Хвалынцев пожал плечами и видя, что с такими милыми гостями ничего не поделаешь, пошел из бумажника доставать деньги.

– Благодару вам! – проговорил господин, принимая двадцатипятирублевую бумажку и пряча ее в карман вместе с записной книжкой. – Теперь позвольте вам выдать квитанцыю в полученью.

И он из какой-то тетрадочки вырвал один листочек, на котором было что-то написано, стояла синяя печать и значилась чья-то подпись, и очень любезно подал ее Хвалынцеву.

– Теперь вы можете жить совершенно спокойно в вашем нумеру: вас болей никто не потревожить, а ежели и придут за податками, то покажить им только этую картечку. Прощайте!

И оба таинственные гостя очень вежливо откланялись и удалились из нумера.

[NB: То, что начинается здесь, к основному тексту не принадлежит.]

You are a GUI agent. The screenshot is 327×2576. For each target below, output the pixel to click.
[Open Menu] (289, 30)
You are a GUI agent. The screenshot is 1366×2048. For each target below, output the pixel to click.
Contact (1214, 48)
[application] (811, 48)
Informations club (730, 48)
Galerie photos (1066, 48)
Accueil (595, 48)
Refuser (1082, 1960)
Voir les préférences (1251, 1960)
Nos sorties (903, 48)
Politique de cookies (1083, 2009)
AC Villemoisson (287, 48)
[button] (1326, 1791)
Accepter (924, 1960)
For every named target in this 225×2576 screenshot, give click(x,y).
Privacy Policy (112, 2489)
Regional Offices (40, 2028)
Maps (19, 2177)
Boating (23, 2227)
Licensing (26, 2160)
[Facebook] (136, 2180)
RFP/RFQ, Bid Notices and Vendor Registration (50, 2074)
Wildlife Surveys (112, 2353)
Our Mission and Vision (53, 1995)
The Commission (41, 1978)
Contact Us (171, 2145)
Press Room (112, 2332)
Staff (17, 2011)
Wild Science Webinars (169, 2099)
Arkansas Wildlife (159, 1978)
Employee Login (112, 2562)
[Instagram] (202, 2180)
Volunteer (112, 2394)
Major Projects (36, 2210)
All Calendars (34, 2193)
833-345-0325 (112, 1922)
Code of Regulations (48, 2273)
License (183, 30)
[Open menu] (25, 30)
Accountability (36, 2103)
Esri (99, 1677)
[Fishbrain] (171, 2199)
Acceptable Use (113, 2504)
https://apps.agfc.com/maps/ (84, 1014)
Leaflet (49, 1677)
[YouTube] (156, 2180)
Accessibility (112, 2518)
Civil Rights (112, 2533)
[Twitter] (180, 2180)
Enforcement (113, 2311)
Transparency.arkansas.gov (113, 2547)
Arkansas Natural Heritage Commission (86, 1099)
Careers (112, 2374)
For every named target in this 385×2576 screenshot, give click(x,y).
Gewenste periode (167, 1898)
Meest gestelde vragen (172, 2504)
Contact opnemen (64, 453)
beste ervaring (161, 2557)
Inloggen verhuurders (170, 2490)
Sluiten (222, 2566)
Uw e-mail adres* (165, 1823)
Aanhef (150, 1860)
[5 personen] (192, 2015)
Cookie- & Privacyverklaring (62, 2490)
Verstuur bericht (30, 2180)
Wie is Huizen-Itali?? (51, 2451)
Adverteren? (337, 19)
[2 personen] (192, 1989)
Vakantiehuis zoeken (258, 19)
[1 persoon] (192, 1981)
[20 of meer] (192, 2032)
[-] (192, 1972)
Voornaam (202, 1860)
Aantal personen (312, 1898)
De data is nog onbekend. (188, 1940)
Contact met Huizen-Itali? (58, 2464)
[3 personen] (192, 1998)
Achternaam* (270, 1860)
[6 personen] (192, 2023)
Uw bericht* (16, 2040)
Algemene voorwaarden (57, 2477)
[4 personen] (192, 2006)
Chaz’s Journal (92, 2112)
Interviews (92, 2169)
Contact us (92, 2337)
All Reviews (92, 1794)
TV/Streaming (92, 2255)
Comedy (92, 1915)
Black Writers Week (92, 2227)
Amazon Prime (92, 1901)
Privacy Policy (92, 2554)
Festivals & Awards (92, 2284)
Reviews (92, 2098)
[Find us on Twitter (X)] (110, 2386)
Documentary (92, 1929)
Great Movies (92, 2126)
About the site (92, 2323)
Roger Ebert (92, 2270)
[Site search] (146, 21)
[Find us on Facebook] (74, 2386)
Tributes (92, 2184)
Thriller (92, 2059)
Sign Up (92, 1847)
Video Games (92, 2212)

Хвалынцеву стало ужасно досадно и за свое несколько трусливое поведение – "ведь не посмел же бы выстрелить, черт возьми!" – и за эту вежливо-нахальную бесцеремонность, и даже за двадцать пять рублей, брошенных черт знает кому и черт знает на что! "Сборщики… а может быть вовсе и не сборщики, а какие-нибудь мазурики!" Но… досадуй, не досадуй, а уж ничего не поделаешь, видно, это здесь в порядке вещей, если Бог весть что за люди средь бела дня могут свободно входить в нумера многолюдной и лучшей гостиницы и нагло требовать с заряженным револьвером каких-то "податков народовых".

Однако, на всякий случай, он спрятал в свой бумажник полученную квитанцию, и сделал это собственно для опыта, что, мол, из этого выйдет, в случае нового появления каких-либо сборщиков? Затем, одевшись и не дождавшись чаю, он спустился на улицу и зашел в находящуюся в том же доме известную кондитерскую Конти, с целью выпить стакан кофе. Расписной плафон, колонны под яшму и мрамор, фрески по стенам, статуи в нишах, мозаичный пол, мраморные столы, прекрасная, мягкая, бархатная мебель и значительное число партикулярных посетителей, между которыми были целые семейства с траурными дамами и детьми, являющиеся сюда пить свою утреннюю «каву» – вот каковою представилась Хвалынцеву эта известная в Варшаве «цукерня». Большинство мужчин и даже некоторые женщины сидели совсем углубясь в чтение политических газет – и это составляло здесь (как и во всех, впрочем, варшавских цукернях того времени) явление довольно характеристическое: все это траурное, волнующееся, непоседливое население жаждало политических новостей и жадно накидывалось на газеты. Значительные взгляды, таинственное перешептыванье, шушуканье, тихие, вечно серьезные разговоры, подозрительное поглядыванье на незнакомых лиц, глубокий траур и эти женские бледные лица с горящими, блуждающими, злыми, или задумчивыми, или же тревожно-фанатическими глазами – все это так и пахло каким-то заговором, чем-то зловещим, роковым и враждебным, что, казалось, было разлито в самом воздухе, как то удушливое электричество, которое является предвестником страшной грозы… Хвалынцеву поневоле стало как-то жутко одному-одинешеньку, русскому и чужому, среди всех этих враждебных, страдающих и ненавидящих лиц. Он, под влиянием этого тягостного впечатления, поспешил допить свою «шклянку» и, по своему обыкновению, пошел без цели бродить по незнакомому, чужому городу, или так сказать, «знакомиться» с ним.